§ Work required:
The lines from the one holding "Instruction: Open Firefox" to the final line of the listing below are to be duplicated exactly, with both ends included and pictures omitted.

§ Supplied records:
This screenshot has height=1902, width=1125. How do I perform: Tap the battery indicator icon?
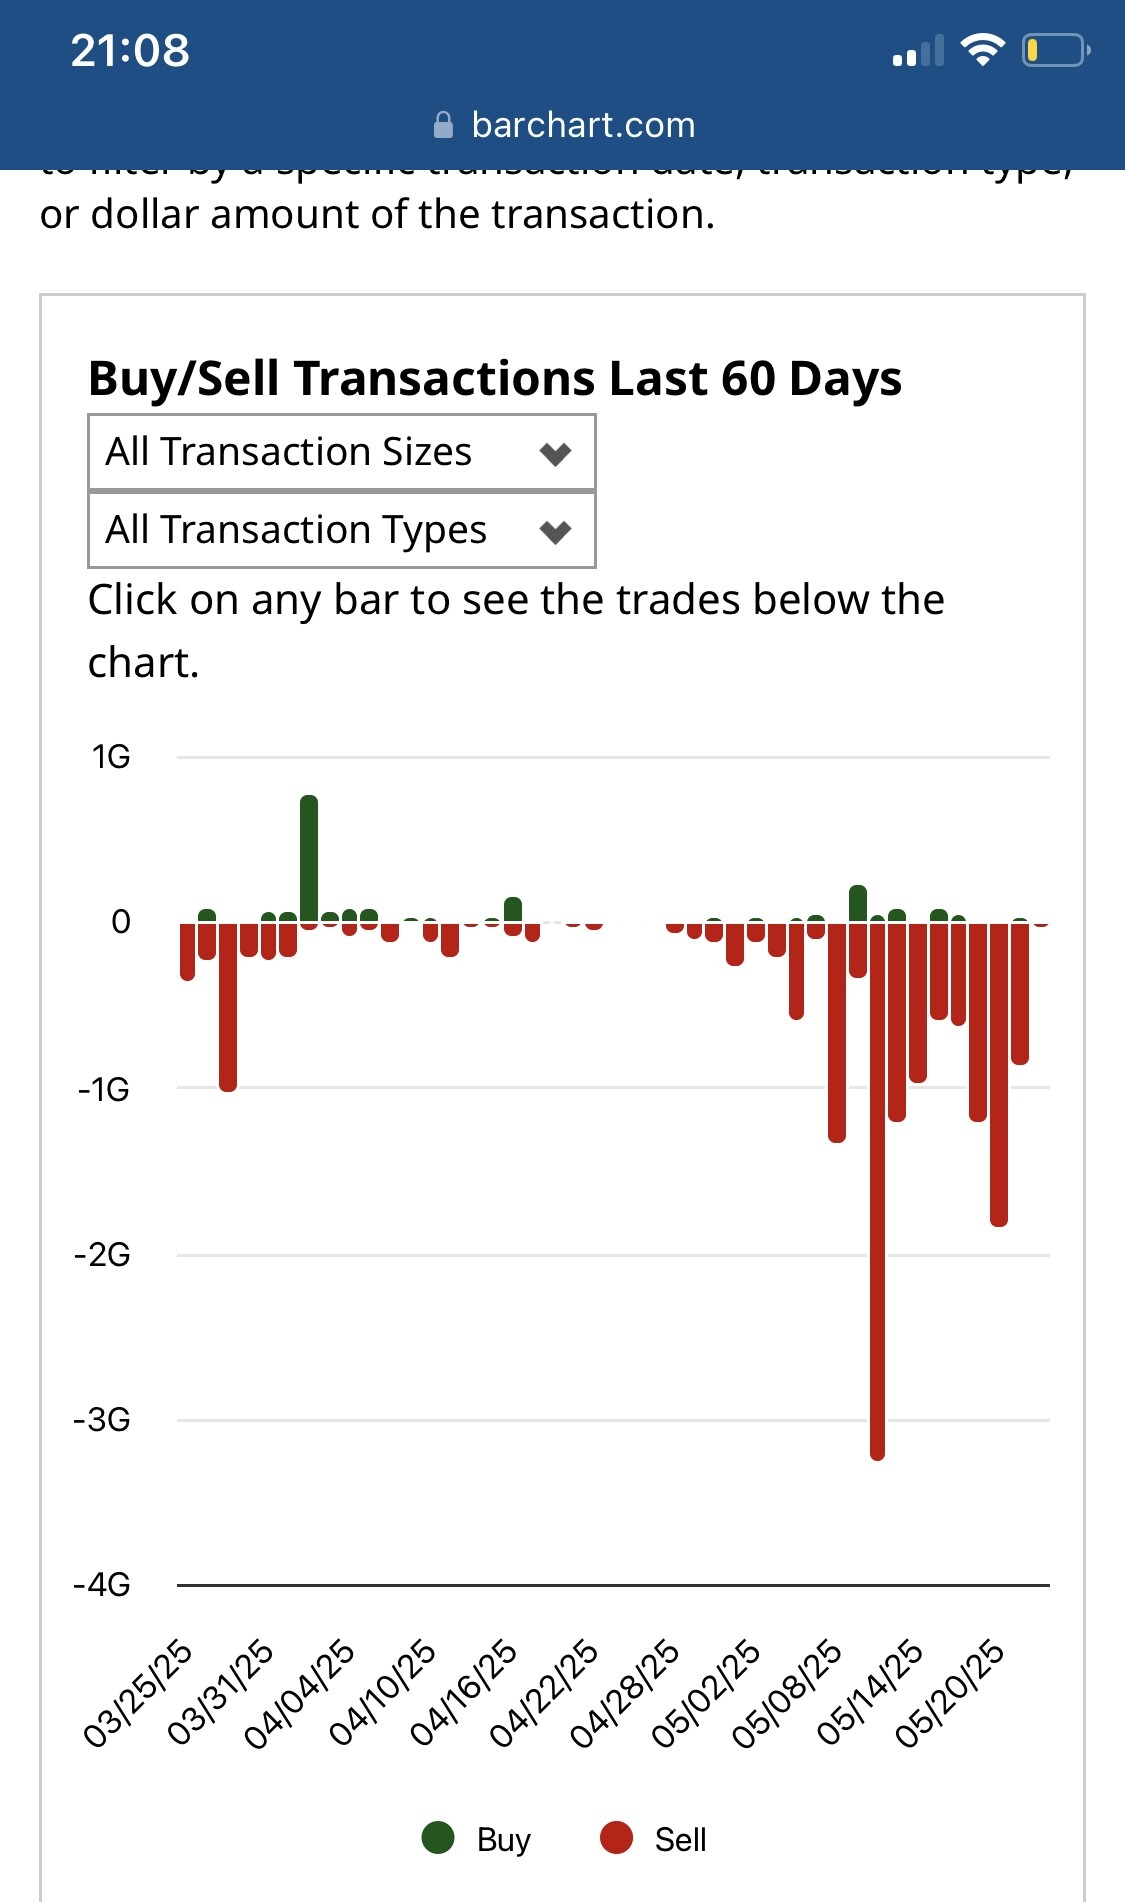[1055, 49]
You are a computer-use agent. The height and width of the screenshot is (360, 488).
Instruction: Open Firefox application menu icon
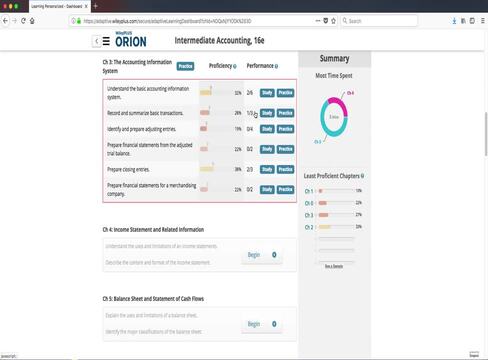(x=483, y=21)
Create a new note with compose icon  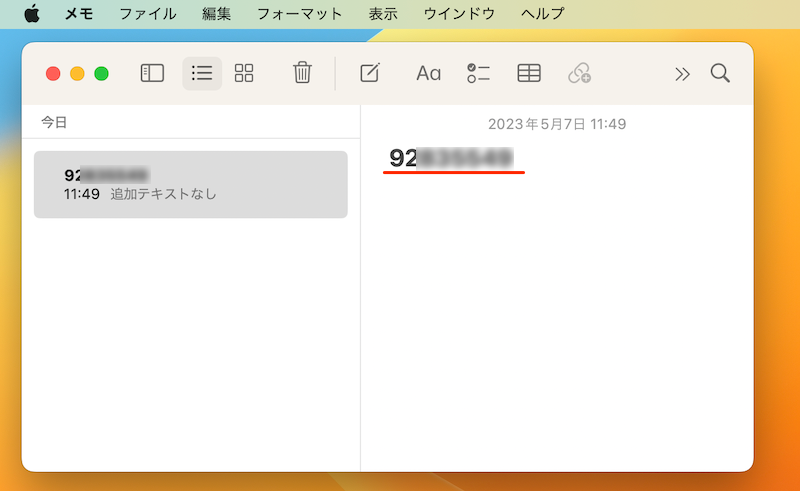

§ Exercise result:
Instruction: Open Firefox application menu icon
(x=483, y=21)
Create a new note with compose icon  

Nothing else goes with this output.